Personally, I don’t have a problem with Fincham and Dyer advertising McDonalds. You’d have to have been living under a rock since 1973 to be unaware of its monumental presence. They certainly aren’t introducing us to anything new. McDonalds has a following of 3.3 million on Instagram, the same considerable reach as Dyer. What seems surely more dangerous are the advertisements of appetite suppressants, skinny teas and other enhancements that we would be unaware of if it were not for the likes of Kim Kardashian introducing us to them. Kardashian has 120 million followers, a different league to the influence of any Love Island winner. Her and her sisters have no qualms about advertising, selling anything from skinny tummy tea to hair gummies. The products they introduce to their impressionable audience are products designed to fill a needless gap in the market, and yet, any backlash does little to quell their popularity, or indeed, the adverts themselves. Many argue that celebrities and influencers should be more upfront about what is and isn’t an advert – however, this is hard to do when the lines are so blurred. They themselves are a product, whose lifestyle the general public eagerly consumes; is it any surprise then, that they are actively creating more products from which to generate revenue.

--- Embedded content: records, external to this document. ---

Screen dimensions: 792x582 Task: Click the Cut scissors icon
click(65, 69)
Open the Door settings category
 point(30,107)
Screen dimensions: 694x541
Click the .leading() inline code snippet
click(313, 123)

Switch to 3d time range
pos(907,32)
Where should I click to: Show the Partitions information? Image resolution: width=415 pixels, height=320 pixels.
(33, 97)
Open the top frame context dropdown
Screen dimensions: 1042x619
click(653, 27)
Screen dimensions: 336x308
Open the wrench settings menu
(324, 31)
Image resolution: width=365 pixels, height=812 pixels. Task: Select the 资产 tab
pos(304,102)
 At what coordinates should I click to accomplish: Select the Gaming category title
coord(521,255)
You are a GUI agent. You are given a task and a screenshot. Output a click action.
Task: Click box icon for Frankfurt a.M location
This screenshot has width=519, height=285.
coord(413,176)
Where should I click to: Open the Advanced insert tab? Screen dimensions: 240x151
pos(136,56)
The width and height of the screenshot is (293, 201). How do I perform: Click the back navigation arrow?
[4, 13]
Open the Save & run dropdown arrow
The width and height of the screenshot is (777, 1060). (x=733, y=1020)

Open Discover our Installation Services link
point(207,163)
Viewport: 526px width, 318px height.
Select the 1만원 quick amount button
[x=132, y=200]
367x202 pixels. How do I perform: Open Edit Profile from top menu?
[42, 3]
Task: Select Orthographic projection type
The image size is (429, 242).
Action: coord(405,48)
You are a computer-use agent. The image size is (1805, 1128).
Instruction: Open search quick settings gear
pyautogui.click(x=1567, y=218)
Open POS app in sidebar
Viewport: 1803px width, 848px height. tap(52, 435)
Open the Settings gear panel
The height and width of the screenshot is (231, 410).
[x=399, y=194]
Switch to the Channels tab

Love Island itself was criticized for the adverts that played in the break during the 2018 series. One such advertiser was MYA Cosmetic Surgery, offering breast enlargements, tummy tucks and other surgeries. The adverts only played on the show’s on-demand services, and none of the adverts were shown on TV. Simon Stevens, on the Andrew Marr Show, raised his concerns, stating the images played into a set of pressures around body image.
There is an element of moral ambiguity and guilty pleasure to the whole show. We watch a rotating selection of those who fit society’s narrow mould of beauty for 8 weeks, knowing full well that when they leave, they’ll be thousands of followers up on Instagram and ready to advertise teeth whitening gel before the week is up. There has to be a certain suspension of disbelief – a sacrifice of realism for the sake of enjoyment. We know we’re not watching it because we want to be them; we’re watching knowing the paths our lives follow will never cross. This suspension has to extend to when the show is over, and we’re left only with their Instagram accounts.
If you want an occasional McDonalds, go right ahead – you’ve been doing it long before Jack and Dani ever graced our screens.